Crossfit dropout

Friday, February 28, 2014

So I quit CrossFit.  I'm not sure if this is a temporary thing or if I am just "taking a break", but for now I am done.  I just can't handle it anymore.  There are a few things that have led to this decision and I am going to discuss them in this post.  I have done lots of Google searching on the topic and I have not found that many articles on the topic.  If you have stumbled upon this post while looking for information regarding the combination of topics including: CrossFit, motherhood, young children, working, cults, and divorce, please look no further.  Hopefully I can help you out.

Why I quit CrossFit

Just a little background on my CrossFit experience for those of you who have not been following along from the beginning.  My husband started doing CrossFit back in September of 2012 after getting a Groupon deal for the Foundations* level class.  At the time that he started CrossFit, I was about 8 weeks pregnant and under fairly strict orders not to exercise.  I figured that since the membership was a steep $180 a month, that it would be a try it out and then go back to working out at our regular gym type of thing.  Well, it wasn't.  He ended up sticking with it and even competing not long after "graduating" from the Foundations* level class.  

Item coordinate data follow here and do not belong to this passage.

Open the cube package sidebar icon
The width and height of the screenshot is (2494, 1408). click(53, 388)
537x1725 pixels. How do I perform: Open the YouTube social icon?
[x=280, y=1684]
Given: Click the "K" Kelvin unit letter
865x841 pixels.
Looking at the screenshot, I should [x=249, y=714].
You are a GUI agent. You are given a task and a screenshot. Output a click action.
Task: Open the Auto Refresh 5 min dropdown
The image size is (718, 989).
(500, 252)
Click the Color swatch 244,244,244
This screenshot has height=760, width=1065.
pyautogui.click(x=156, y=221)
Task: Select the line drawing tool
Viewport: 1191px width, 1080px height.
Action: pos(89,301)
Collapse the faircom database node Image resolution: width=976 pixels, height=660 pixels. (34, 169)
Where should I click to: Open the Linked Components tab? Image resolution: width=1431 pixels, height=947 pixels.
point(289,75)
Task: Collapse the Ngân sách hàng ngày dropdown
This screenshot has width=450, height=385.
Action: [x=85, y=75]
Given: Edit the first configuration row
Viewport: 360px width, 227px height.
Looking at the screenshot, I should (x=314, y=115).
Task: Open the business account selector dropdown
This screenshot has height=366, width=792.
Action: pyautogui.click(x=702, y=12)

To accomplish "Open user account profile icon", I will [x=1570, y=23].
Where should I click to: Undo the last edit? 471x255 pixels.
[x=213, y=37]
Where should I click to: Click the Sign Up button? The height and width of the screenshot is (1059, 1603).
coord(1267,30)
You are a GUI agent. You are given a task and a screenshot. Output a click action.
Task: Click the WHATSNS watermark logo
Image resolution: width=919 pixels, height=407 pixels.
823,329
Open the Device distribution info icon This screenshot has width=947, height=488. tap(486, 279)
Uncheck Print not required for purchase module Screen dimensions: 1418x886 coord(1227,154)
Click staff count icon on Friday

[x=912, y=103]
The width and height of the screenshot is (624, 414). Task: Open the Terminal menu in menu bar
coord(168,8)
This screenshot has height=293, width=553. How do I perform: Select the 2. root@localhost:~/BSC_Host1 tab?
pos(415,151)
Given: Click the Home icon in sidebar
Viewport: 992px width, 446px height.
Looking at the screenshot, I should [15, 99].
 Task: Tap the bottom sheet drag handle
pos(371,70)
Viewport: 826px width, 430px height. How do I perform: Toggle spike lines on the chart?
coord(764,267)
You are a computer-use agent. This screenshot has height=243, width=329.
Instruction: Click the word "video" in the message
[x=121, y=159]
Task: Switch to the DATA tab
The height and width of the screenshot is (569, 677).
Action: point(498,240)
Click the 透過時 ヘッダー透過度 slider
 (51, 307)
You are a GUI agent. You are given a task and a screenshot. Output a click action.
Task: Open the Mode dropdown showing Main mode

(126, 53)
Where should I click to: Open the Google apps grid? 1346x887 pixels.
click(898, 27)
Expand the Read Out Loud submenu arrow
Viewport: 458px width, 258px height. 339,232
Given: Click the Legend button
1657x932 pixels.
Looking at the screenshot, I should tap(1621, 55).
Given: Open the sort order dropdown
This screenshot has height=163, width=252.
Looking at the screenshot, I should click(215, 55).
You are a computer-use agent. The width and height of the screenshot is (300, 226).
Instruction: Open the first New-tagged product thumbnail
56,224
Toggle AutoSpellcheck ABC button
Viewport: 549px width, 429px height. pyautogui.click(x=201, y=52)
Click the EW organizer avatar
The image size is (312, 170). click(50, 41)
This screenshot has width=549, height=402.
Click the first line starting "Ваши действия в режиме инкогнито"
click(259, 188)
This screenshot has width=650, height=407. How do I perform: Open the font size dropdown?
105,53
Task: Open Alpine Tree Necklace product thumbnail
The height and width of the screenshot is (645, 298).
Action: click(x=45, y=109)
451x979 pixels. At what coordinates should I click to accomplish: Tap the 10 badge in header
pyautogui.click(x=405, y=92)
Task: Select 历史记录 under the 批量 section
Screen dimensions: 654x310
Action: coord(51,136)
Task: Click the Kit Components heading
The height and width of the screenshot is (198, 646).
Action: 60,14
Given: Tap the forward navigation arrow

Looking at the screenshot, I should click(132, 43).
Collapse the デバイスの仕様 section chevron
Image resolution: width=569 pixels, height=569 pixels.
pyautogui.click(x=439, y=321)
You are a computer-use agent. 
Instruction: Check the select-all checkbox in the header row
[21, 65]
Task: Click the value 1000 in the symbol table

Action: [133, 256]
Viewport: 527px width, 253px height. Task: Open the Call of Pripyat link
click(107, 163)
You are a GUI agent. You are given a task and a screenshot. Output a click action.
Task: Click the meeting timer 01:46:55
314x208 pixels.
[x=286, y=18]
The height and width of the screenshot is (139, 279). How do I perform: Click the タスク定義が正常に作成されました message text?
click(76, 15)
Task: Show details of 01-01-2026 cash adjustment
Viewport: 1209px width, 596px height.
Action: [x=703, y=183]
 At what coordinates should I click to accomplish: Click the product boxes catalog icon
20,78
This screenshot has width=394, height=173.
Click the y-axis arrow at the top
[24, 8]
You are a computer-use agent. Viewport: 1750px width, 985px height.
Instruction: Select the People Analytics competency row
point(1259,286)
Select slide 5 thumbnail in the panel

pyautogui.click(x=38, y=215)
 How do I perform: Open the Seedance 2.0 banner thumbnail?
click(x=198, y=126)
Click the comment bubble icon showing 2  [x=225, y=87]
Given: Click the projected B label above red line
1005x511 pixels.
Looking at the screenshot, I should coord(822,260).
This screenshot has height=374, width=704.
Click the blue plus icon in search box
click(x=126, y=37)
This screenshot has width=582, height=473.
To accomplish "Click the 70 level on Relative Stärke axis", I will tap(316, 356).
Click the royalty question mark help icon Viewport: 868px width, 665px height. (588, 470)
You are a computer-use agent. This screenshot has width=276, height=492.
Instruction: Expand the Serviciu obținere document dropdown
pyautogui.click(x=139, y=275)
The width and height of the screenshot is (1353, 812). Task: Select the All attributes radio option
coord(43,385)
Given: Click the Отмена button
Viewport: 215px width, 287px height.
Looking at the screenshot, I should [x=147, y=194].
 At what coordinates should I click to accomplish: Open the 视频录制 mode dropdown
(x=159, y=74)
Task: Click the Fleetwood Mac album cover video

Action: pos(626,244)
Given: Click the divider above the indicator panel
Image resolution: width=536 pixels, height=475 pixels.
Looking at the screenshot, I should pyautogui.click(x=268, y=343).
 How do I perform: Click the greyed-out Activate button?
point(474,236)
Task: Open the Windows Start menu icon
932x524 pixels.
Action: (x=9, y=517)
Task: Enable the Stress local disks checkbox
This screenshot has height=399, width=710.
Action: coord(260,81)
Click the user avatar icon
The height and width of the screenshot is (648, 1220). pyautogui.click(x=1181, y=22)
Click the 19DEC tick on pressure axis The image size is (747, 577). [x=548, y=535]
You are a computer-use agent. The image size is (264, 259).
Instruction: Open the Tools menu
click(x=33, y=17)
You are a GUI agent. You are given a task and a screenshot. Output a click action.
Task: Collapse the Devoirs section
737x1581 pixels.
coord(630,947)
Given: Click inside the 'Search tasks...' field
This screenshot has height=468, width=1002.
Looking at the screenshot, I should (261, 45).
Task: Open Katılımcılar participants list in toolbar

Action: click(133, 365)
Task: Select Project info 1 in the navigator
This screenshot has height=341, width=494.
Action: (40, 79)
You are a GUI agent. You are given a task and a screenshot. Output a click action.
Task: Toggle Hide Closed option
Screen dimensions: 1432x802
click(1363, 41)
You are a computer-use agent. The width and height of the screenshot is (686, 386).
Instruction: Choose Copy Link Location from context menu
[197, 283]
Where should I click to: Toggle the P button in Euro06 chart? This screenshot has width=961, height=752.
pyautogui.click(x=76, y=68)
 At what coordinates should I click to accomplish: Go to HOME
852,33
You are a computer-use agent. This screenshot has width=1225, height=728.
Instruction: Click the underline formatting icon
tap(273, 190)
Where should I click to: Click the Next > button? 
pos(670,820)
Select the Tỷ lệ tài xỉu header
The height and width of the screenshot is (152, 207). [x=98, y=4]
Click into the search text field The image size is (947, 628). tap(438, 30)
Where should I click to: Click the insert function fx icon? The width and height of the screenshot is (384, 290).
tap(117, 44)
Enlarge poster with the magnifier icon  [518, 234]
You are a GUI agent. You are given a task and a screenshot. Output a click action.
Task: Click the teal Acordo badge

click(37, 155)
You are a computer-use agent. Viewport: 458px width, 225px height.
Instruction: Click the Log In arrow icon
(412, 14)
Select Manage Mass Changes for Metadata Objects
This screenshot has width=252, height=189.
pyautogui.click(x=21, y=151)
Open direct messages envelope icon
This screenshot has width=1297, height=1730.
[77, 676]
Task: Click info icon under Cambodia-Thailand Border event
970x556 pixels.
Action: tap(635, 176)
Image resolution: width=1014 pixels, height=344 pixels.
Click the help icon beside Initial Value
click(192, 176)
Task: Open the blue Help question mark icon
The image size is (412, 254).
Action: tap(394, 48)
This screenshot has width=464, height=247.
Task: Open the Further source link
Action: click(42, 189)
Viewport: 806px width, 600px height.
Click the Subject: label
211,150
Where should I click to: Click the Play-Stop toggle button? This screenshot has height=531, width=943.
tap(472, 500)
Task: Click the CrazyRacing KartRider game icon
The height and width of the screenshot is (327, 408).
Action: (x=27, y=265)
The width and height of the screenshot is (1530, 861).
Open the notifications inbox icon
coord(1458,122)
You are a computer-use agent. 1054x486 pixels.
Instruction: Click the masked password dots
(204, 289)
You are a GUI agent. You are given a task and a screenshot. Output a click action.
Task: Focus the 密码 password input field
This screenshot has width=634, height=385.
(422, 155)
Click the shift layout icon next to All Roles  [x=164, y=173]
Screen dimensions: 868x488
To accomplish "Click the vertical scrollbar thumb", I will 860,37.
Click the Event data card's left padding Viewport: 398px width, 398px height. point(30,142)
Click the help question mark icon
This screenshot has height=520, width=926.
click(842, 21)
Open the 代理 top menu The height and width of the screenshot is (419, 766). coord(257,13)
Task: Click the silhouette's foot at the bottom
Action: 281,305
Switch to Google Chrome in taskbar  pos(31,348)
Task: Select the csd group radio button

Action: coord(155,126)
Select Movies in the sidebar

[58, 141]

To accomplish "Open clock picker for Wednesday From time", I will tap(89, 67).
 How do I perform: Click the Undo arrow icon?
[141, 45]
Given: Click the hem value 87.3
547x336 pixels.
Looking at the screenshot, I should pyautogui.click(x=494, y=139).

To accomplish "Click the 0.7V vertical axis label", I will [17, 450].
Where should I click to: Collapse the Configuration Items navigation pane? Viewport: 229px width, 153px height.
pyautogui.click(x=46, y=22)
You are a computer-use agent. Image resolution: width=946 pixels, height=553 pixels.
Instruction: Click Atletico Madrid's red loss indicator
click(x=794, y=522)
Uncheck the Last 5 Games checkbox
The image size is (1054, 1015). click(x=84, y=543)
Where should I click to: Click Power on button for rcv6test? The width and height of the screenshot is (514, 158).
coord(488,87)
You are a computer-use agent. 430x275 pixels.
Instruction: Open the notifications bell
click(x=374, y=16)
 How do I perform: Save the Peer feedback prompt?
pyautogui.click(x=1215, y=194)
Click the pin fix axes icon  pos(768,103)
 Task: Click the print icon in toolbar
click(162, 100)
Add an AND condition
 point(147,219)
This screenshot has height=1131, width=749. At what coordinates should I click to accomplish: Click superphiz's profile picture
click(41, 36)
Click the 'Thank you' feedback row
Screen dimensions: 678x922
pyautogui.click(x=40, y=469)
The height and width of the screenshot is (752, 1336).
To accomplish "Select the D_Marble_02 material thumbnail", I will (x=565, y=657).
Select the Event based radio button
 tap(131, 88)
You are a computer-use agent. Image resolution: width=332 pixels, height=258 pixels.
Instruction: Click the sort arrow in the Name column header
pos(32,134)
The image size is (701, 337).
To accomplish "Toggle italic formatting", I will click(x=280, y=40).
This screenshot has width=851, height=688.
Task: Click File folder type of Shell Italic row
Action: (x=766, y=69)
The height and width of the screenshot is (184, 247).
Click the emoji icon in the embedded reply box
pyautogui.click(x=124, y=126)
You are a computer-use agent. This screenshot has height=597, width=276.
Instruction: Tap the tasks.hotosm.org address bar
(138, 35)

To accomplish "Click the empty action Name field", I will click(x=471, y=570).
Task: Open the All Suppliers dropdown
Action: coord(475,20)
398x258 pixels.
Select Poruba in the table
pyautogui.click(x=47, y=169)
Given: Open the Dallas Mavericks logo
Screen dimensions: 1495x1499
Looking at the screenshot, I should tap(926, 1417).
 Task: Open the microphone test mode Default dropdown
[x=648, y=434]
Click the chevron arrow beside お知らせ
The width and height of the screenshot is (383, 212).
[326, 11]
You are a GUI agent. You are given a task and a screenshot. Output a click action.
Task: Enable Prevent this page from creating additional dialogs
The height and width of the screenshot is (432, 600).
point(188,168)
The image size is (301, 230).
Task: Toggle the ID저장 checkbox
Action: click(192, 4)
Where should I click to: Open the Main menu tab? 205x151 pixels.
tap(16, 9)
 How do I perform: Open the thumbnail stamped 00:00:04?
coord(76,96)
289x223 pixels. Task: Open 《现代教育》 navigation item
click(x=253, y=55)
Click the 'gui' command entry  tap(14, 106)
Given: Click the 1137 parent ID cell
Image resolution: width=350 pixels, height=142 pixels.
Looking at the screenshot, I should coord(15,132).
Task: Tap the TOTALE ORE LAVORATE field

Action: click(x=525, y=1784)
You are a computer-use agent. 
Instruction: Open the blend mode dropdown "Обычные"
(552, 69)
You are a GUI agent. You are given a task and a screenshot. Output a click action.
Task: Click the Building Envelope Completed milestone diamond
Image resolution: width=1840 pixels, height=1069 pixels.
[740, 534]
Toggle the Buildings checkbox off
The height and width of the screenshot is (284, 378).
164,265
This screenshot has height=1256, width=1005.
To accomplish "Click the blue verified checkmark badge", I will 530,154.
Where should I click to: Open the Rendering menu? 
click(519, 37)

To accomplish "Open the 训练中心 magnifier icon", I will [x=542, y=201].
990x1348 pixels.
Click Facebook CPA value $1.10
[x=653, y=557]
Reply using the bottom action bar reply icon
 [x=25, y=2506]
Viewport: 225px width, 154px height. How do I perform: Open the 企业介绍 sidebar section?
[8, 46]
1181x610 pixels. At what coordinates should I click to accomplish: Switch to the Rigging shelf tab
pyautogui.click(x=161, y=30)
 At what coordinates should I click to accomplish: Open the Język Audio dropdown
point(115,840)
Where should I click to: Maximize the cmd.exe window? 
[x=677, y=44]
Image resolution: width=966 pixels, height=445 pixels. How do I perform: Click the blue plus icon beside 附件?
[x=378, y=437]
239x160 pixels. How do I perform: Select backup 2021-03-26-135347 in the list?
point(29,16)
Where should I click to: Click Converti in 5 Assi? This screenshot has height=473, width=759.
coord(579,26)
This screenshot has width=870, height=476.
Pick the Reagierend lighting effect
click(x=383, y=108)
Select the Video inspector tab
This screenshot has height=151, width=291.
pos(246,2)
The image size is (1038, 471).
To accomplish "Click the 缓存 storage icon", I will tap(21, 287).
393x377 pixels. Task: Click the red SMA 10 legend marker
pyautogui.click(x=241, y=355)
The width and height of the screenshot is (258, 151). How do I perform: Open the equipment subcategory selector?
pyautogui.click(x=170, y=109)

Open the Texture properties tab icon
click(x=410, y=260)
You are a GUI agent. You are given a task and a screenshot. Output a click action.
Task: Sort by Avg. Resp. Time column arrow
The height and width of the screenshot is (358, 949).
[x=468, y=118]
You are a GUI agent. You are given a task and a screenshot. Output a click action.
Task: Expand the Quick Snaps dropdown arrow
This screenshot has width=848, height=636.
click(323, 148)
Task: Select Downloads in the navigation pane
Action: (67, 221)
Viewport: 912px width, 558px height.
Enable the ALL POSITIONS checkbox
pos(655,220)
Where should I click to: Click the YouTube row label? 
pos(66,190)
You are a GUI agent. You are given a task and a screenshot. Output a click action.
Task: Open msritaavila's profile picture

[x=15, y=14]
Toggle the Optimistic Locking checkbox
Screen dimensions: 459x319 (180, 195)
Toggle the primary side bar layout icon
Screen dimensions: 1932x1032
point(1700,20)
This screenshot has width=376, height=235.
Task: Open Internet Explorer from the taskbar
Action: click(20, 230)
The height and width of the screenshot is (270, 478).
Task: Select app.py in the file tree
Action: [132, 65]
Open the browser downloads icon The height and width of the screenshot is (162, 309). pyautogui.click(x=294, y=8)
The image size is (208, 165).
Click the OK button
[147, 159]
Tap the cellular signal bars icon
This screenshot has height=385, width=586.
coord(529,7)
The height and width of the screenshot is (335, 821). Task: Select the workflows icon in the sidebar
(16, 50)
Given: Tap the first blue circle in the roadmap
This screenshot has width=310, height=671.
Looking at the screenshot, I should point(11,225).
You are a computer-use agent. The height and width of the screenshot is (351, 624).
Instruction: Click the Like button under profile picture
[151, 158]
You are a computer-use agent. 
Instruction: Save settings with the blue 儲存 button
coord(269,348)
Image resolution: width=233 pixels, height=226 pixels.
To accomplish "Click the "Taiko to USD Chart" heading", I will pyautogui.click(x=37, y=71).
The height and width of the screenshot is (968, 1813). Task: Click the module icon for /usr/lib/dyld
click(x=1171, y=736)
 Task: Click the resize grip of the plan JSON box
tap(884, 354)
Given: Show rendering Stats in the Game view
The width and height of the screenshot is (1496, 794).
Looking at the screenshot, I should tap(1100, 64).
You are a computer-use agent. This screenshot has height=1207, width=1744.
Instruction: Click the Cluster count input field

CrossFit became the source of lots of tension in our marriage, right from the beginning.  He started spending hours upon hours at his box* every night while I sat at home on my lonely, hormonal, pregnant arse.  Of course, I was jealous.  I wasn't just jealous of the time that he was spending there, but I was jealous of the people that he was spending time with...lots of early to mid 20-something girls.  Justified or not, CrossFit was driving me crazy.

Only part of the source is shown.